ChatGPT Opens App Submissions for Review: the Era of “Embedded Services” Inside the Conversation Begins
Starting December 17, 2025, OpenAI has officially opened submissions of ChatGPT apps for review. Developers can submit an application for moderation, and if it passes, it appears in the App Directory — a catalog built directly into the ChatGPT interface that allows users to discover apps from within the chat itself.
It is important to catch the nuance: this is not “just another storefront,” but a shift in the very model of software consumption. ChatGPT is gradually becoming a place where users no longer navigate websites and menus, but simply express intent in natural language — and activate the required tool in a single step. In its announcement, OpenAI explicitly describes the mechanics: the directory is accessible from the tools menu; apps can be launched via @-mentions and, in experimental mode, even suggested directly based on the conversation context.
What exactly counts as an “app” in ChatGPT
OpenAI has clarified the terminology. What previously existed under the logic of “connectors” is now unified under the umbrella term apps — including applications with interactive chat-native interfaces as well as connectors to external data sources and services.
Technically, this layer is built on the Apps SDK (currently in beta), which is based on the Model Context Protocol (MCP) — a standard for connecting ChatGPT to external tools and data. The idea is straightforward: you design not only the invocation logic, but also a chat-native interaction interface.
Why this matters even if you’re not a developer
In 2023–2024, we became accustomed to the model of “chat as a universal search and assistant.” By the end of 2025, something else is emerging: chat as an action marketplace. Not “read and summarize,” but “connect, pull context, perform an action in a service.” This is the transformation of ChatGPT into a platform — what many media outlets already describe as an “app store inside ChatGPT.”
A telling detail: OpenAI explicitly emphasizes that strong apps should be narrowly focused, easy to understand in a chat context, and deliver clear value — either completing a real workflow that starts with a conversation, or creating a genuinely AI-native experience.
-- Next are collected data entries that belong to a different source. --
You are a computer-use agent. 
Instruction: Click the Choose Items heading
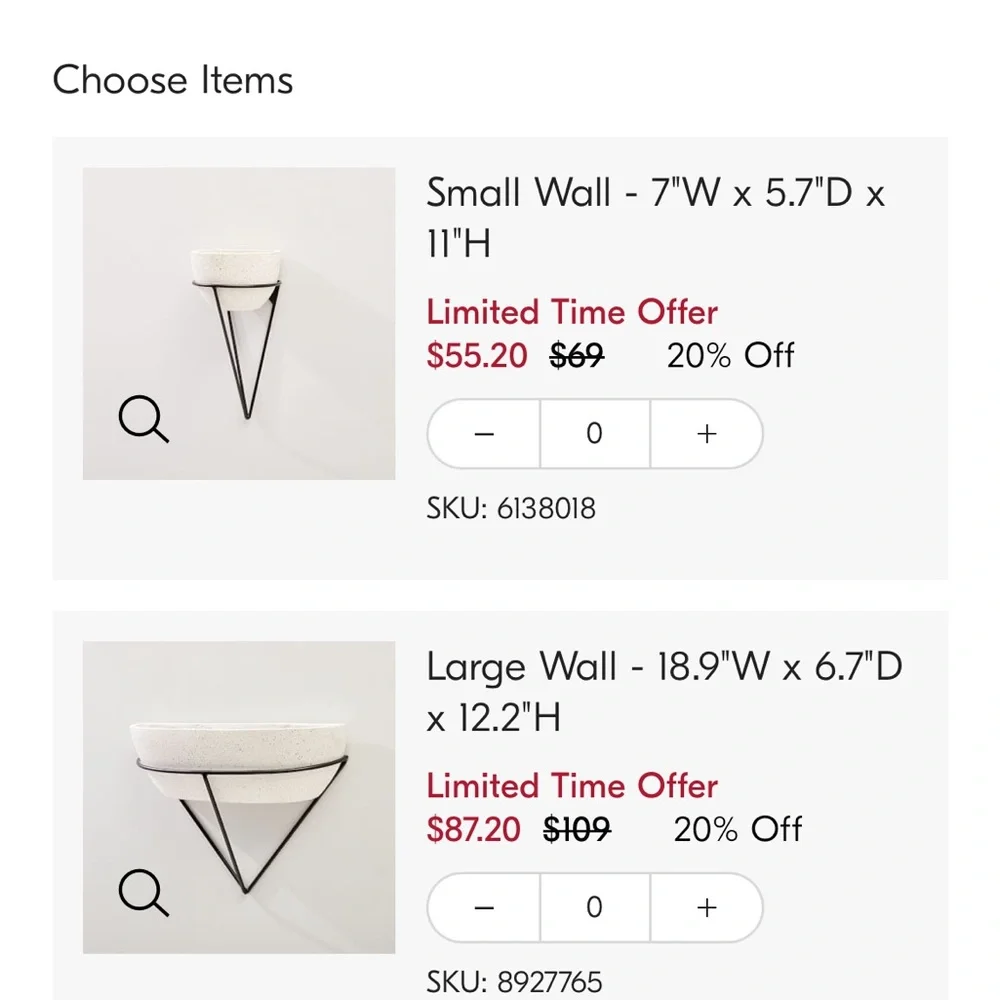173,80
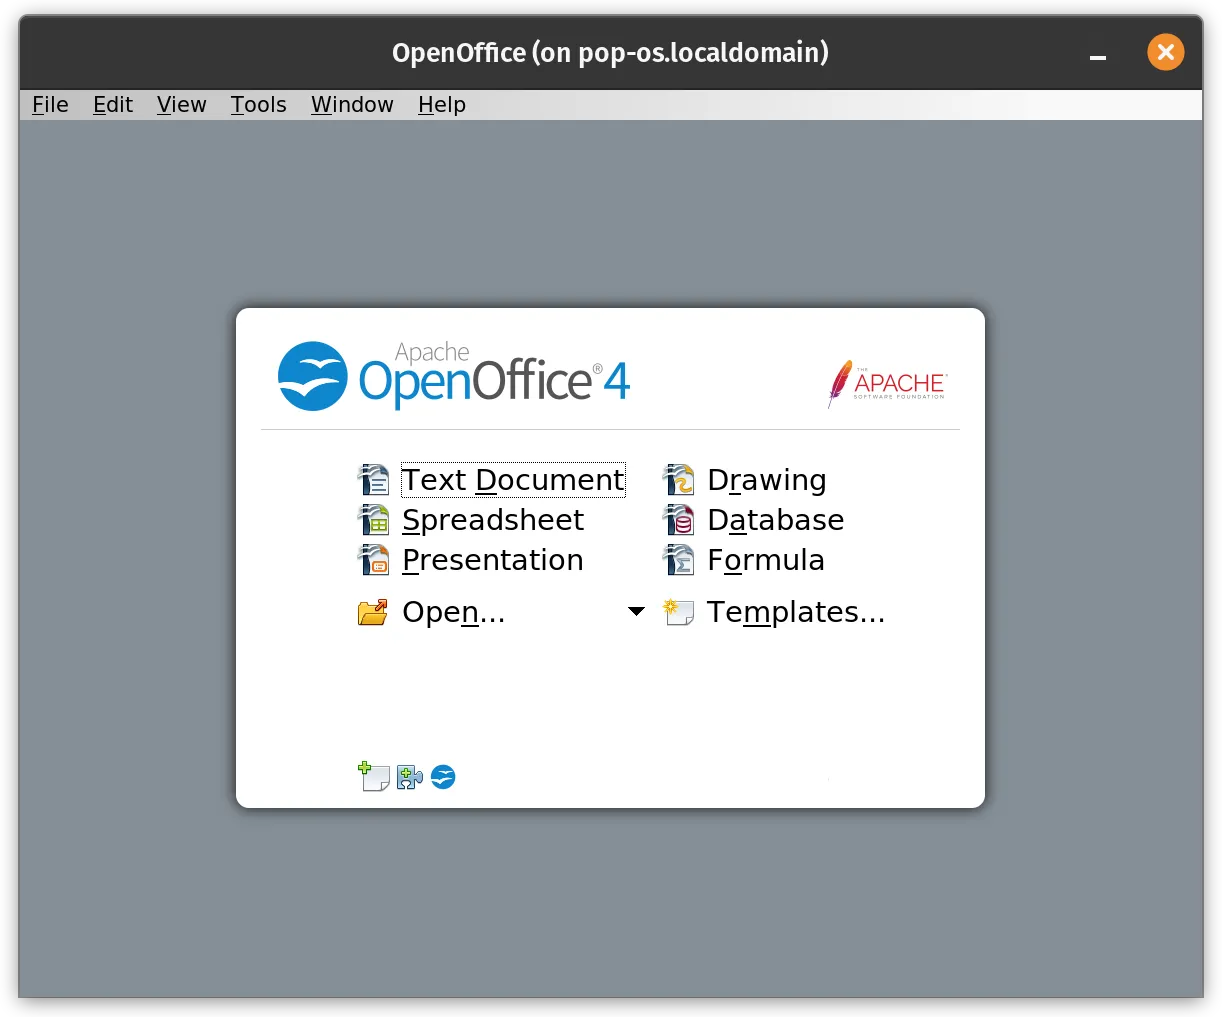Open the View menu
Screen dimensions: 1222x1017
(181, 104)
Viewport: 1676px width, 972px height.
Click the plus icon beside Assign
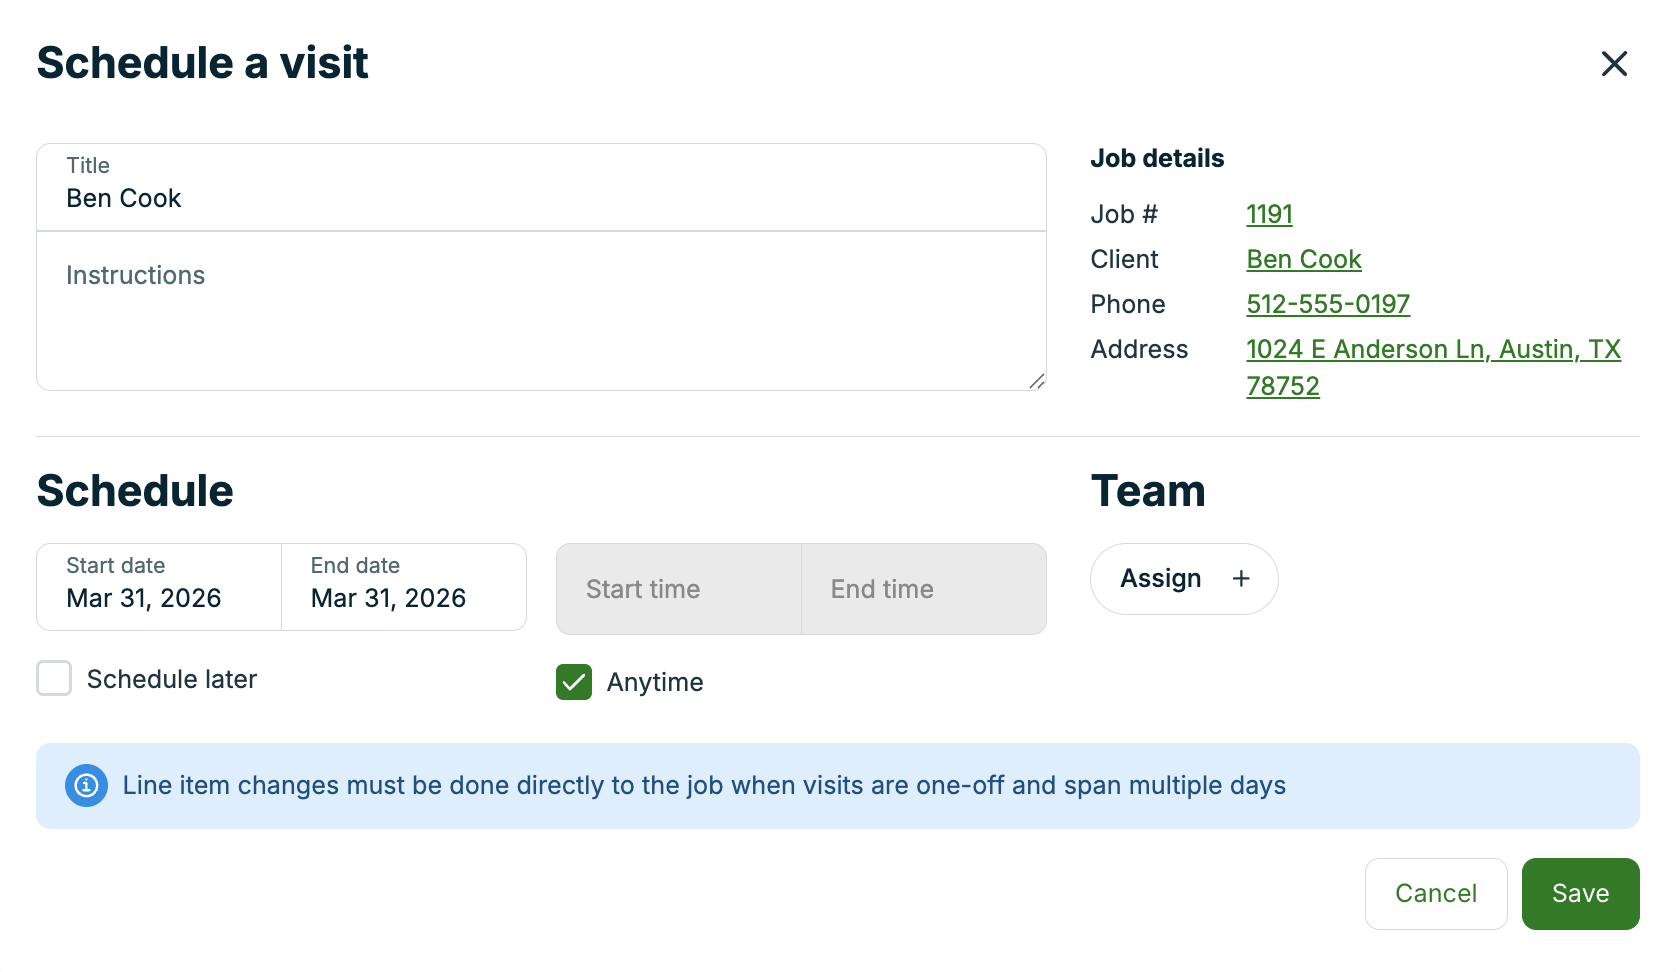pyautogui.click(x=1241, y=579)
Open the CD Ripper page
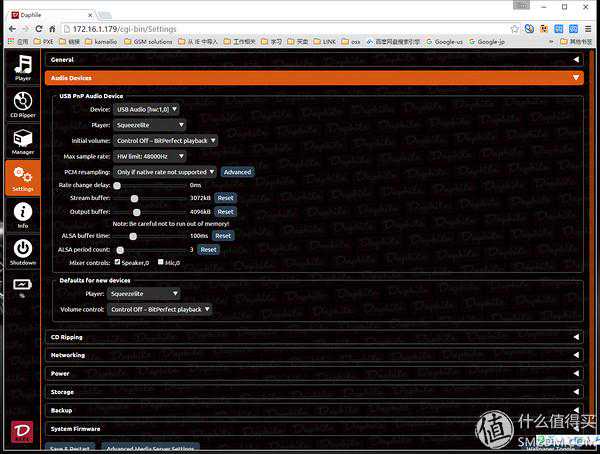This screenshot has width=600, height=454. 22,104
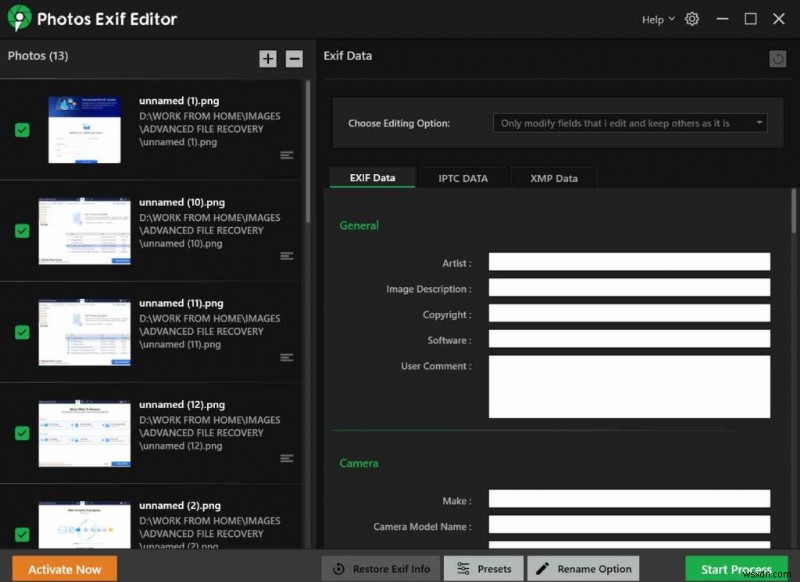Click the metadata lines icon beside unnamed (11).png
Image resolution: width=800 pixels, height=582 pixels.
[287, 356]
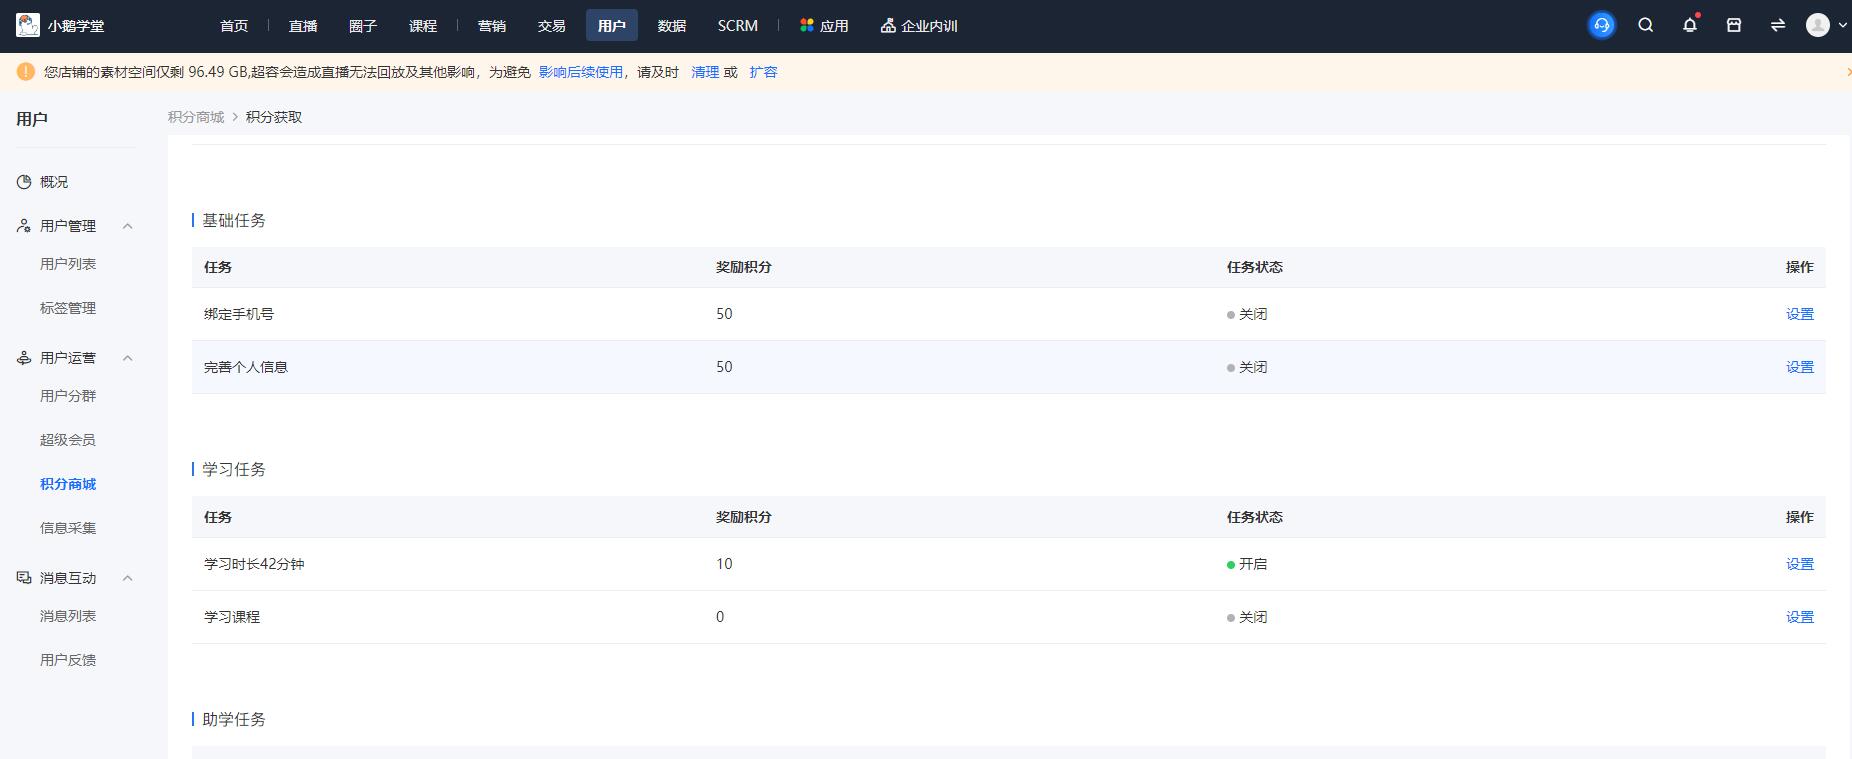
Task: Open the notification bell icon
Action: (x=1689, y=26)

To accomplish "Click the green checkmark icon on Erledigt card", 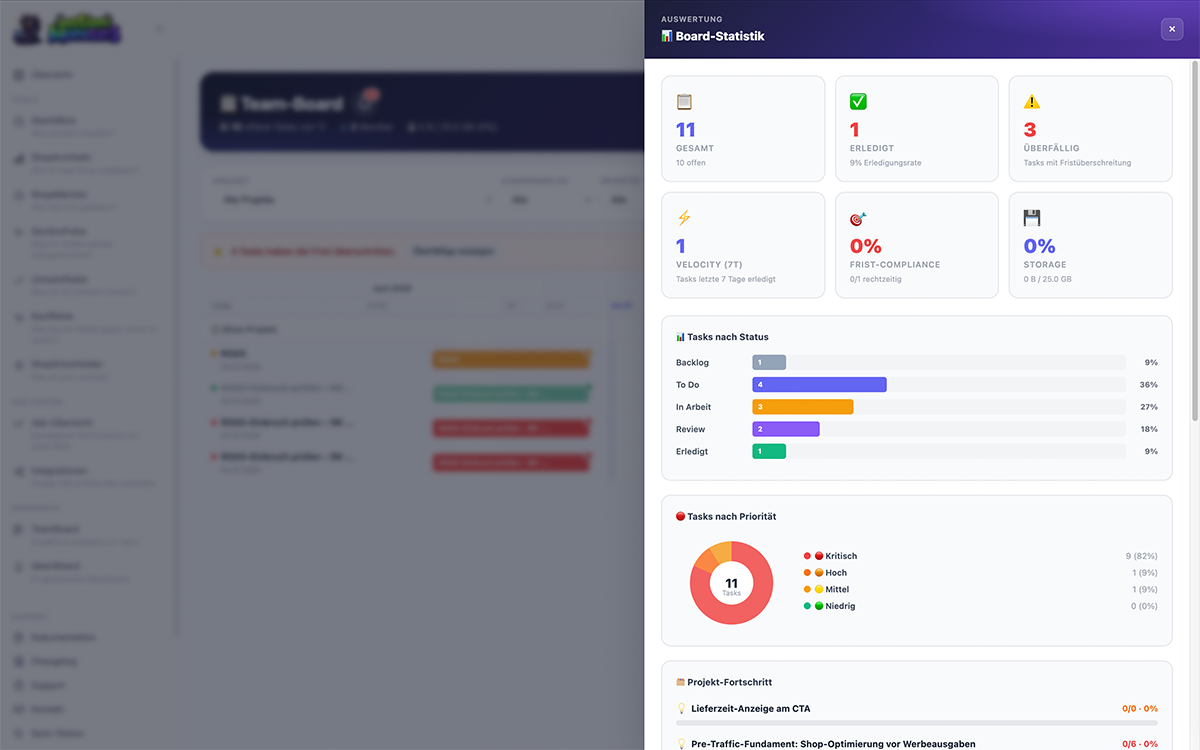I will [x=858, y=102].
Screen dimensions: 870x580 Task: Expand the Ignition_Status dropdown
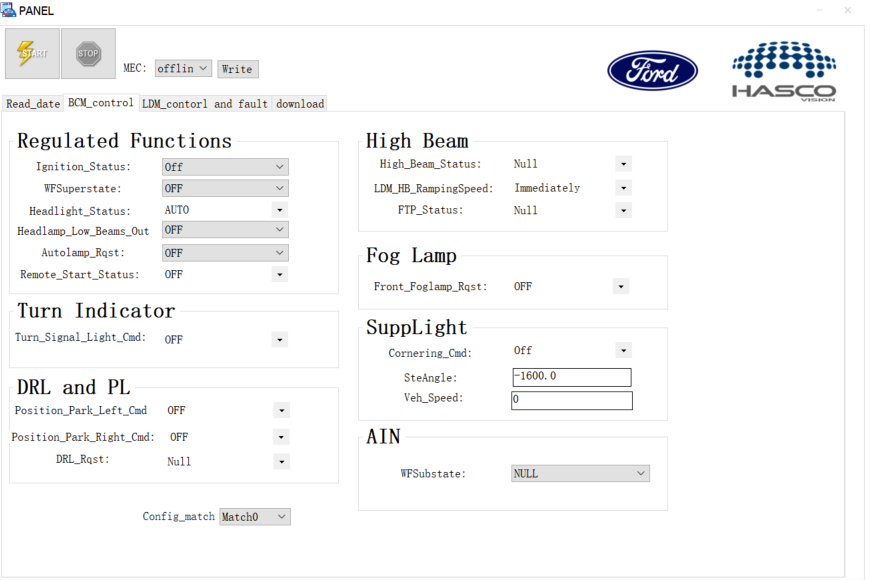click(225, 167)
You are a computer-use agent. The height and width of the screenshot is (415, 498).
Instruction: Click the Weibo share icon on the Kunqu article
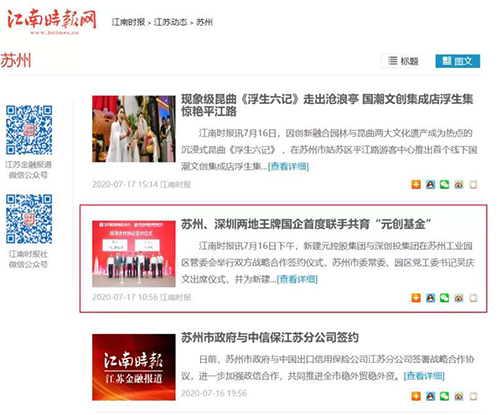(459, 184)
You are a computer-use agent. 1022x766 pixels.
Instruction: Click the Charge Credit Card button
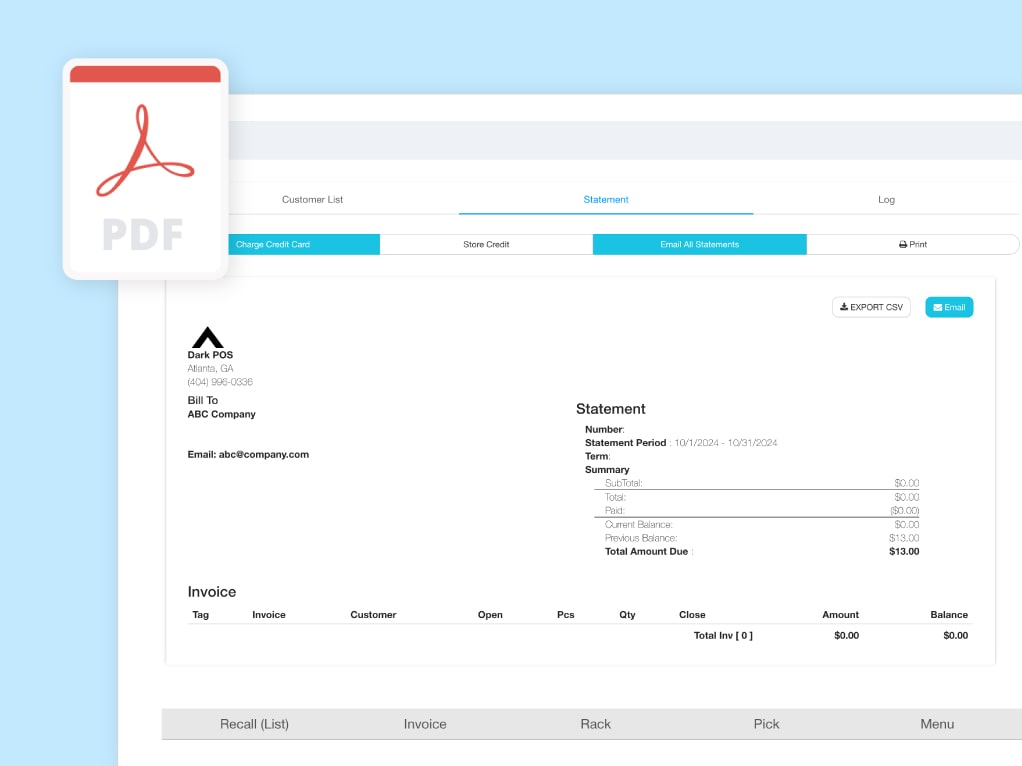[274, 244]
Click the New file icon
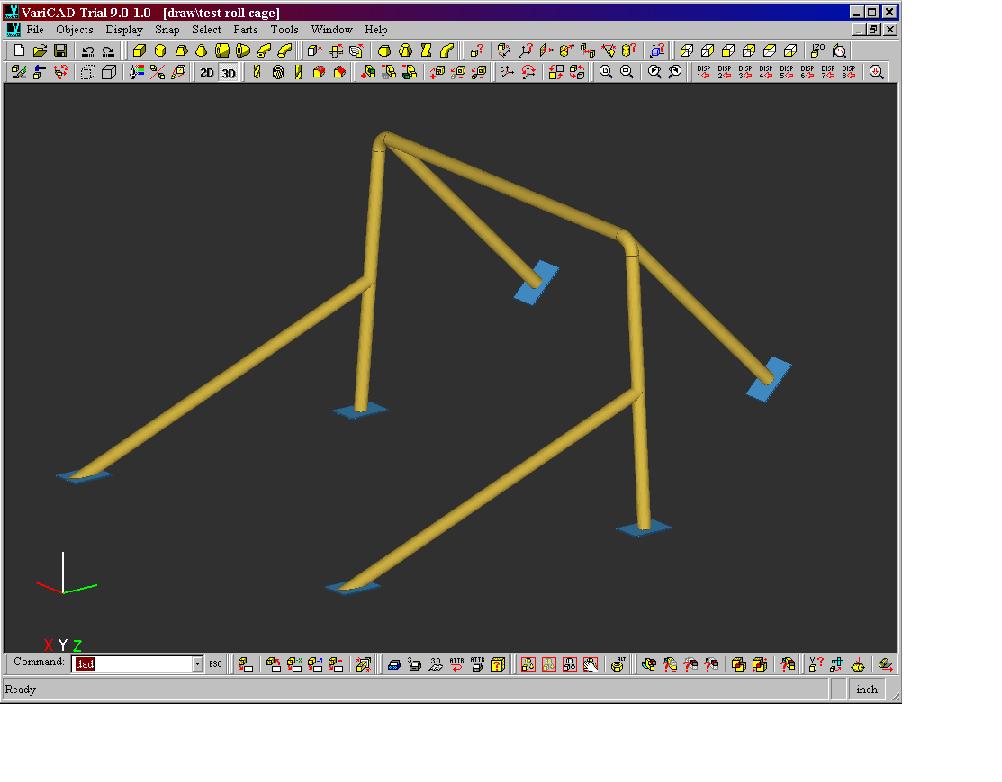The height and width of the screenshot is (782, 1002). 18,50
How it works for developers: review, directory, publishing
The mechanics are now fully “platform-like.” You build an app using the Apps SDK, submit it for review via the OpenAI Platform Dashboard, track its status there, and after approval, explicitly click Publish to make it visible in the directory.
There are several important real-world requirements that signal OpenAI’s intent to prioritize safety and governability over chaos. Submissions must come from verified developers or organizations; the submitter must have the Owner role; the app must expose a publicly accessible MCP server and have a correctly configured Content Security Policy (CSP); the review process includes both automated and manual checks.
A small but important note for Europe: in the current version of the documentation, OpenAI states that projects with EU data residency cannot yet submit apps for review and must use a project with global data residency.
One more editorially important marker: OpenAI notes that the first approved apps will be rolled out gradually starting in the new year — meaning the platform is officially entering a “live directory” mode that will fill up quickly.
What this changes right now
| For whom | What changes | Why it matters |
| Users | A habit emerges of “searching for actions” in chat rather than websites in a browser | The dialogue becomes the entry point to services and data |
| Developers | A new distribution channel: a directory inside ChatGPT plus deep links to app pages | Users are brought directly into the experience, not to a landing page |
| Business | Trust becomes decisive: transparent permissions, data minimization, privacy policy | Embedded apps always have access to context; trust becomes a product |
How FUTURUM will cover this
We will track two lines. First: which apps actually “take root” — not by press releases, but by real usage scenarios. Second: which rules and constraints shape the market — review practices, privacy requirements, regional availability, the emergence of payment protocols, and future monetization.
In essence, a new genre is being born before our eyes: chat-native products — not websites, not mobile apps, but services that live inside the conversation.